Auch die FAU war lange davon geprägt und entfaltete ihr syndikalistisches Profil erst allmählich. Einiges ist noch aufzuholen, denn das hinterlassene Erbe ist reichhaltig. Es beinhaltet nicht wenige Überlegungen, die in vielerlei Hinsicht auch den Marxisten das Wasser reichen können, denen ja eine Führungsrolle in Sachen revolutionärer Theorie nachgesagt wird. Der Syndikalismus glänzt dabei vor allem im Bereich der Organisationsfrage und der Revolutionstheorie, wo schon früh Feststellungen kursierten, die sich mit Erkenntnissen aus der modernen Soziologie decken. Man könnte sogar sagen, dass die syndikalistische Gedankenwelt ein originäres Erklärungspotential in sich trägt, das nicht nur zu einem besseren Verständnis über das Scheitern der Arbeiterbewegung im 20. Jahrhundert, sondern über die Abgründe dieser Zeit generell beitragen kann.

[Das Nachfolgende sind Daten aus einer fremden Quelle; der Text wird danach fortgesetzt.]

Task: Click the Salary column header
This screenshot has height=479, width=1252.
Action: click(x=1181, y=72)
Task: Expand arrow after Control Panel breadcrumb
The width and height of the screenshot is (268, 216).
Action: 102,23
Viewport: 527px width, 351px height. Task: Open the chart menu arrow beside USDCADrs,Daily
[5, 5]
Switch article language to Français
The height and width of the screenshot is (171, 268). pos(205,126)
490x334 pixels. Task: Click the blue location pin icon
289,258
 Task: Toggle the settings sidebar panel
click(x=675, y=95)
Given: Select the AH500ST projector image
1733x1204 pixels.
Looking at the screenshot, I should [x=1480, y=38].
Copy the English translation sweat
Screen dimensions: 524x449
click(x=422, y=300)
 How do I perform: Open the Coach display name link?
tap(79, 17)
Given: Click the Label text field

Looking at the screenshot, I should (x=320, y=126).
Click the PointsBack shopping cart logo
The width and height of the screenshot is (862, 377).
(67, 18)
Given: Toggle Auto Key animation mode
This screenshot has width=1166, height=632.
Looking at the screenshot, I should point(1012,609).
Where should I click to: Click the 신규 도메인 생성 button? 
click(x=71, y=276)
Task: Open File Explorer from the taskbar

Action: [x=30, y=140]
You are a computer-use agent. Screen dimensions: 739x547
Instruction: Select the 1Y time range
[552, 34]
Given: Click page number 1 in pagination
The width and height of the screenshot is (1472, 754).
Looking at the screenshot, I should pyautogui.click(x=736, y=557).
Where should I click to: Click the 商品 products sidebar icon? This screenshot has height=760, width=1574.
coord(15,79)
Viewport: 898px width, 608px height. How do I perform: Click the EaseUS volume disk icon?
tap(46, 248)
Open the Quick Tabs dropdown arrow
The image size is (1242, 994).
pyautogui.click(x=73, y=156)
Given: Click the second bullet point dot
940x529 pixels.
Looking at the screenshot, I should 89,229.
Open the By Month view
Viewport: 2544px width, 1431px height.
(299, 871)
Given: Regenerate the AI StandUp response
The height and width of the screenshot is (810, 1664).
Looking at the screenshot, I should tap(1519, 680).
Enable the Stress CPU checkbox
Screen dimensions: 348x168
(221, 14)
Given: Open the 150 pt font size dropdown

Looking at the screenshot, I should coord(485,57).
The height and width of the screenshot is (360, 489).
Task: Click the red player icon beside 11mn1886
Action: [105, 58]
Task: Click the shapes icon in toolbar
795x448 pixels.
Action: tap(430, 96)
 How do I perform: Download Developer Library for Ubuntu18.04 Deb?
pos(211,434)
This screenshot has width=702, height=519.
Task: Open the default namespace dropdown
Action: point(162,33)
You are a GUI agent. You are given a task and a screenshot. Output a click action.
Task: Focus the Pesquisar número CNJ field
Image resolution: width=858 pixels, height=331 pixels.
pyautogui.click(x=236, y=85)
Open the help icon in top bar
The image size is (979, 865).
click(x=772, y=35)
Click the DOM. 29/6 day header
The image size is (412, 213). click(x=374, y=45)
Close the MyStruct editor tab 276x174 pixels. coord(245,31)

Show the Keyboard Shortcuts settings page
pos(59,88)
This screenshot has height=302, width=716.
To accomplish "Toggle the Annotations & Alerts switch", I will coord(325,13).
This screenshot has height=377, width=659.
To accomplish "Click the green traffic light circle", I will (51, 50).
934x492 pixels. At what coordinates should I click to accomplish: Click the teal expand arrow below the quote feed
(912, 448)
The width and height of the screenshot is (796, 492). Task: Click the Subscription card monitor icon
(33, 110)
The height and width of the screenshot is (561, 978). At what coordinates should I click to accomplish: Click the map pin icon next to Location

Sicher, der Syndikalismus war ursprünglich weniger ein Projekt, das aus der Theorie erwachsen ist. In einer Art Reflexion seines Erfolges, der gewissermaßen „das Resultat einer langen Praxis [war], die durch die Verhältnisse geschaffen wurde“ (V. Griffuelhes), entwickelte sich jedoch ein theoretisches Grundgerüst, in dem die wesentlichen Grundsätze und die Wirkmechanismen des Syndikalismus definiert wurden.[1]Zur syndikalistischen Theoriebildung, siehe Oostinga, „Wir kriegen nur, wofür wir kämpfen!“, in: Degen & Knoblauch (Hg.), Anarchismus 2.0, Stuttgart 2009. Daraus sind auch die Zitate franz. Syndikalisten entnommen. Geschah dies mitunter auch unzureichend, so bleibt der eigentliche Kern seiner Ideen davon unberührt. Sein Niedergang und seine lange Marginalität mögen es erschweren, das Interesse auf ihn zu lenken; als „historischer Verlierer“ ist sein Gehalt aber nicht unbedingt falsch.[2]Wie es so schön heißt: „Die Idee war gut, doch die Welt noch nicht bereit.“
Olle Kammellen frisch serviert – der Marxismus-Disput als Strukturfrage
Für viele leidig, aber unumgänglich: Die syndikalistische Konzeption lässt sich am besten verstehen, wenn man sie in den Kontrast zu anderen Konzepten revolutionärer Emanzipation stellt, insbes. zum politischen Marxismus.[3]Hier muss klar betont werden: Zu Marx´ Theorie steht der Synd. nicht unbedingt im Widerspruch, sehr wohl aber zum (polit.) Marxismus. Denn der Syndikalismus, dessen Grundlagen sich im Rahmen der Ersten Internationale herausbildeten, verstand sich von Anfang als Gegenentwurf zum Organisations- und Revolutionsmodell des Marxismus. Wesentlich beeinflusst durch die anarchistische Tradition der frühen Arbeiterbewegung, von französischen Syndikalisten wie Émile Pouget als eigenständiges Konzept theoretisch umrissen und im frühen 20. Jahrhundert international zu seinem Höhepunkt gelangt, behielt er trotz aller Radikalität (oder besser: gerade deswegen) eine starke Ablehnung gegen die marxistischen Organisationen – zunächst die der Sozialdemokratie, später auch die der Kommunisten – bei. Zugrunde lag dem die Annahme, dass bestimmte Organisationsformen und Methoden nicht für emanzipatorische Prozesse geeignet seien, da sich aus ihren Grundkonfigurationen Eigendynamiken entwickeln, deren tatsächliche Effekte selbst den ehrbarsten Zielen zuwiderlaufen. Mit der Behandlung dieser Struktur- und Methodenfrage antizipierten Anarchisten/Syndikalisten gewissermaßen die spätere Organisationssoziologie, wie sie z.B. von dem Politologen Robert Michels entwickelt wurde.[4]Vgl. Michels, Zur Soziologie des Parteiwesens in der modernen Demokratie, Leipzig 1911. Die Person Michels ist wegen seines späteren Werdegangs als ital. Faschist selbstredend mit Vorsicht zu genießen.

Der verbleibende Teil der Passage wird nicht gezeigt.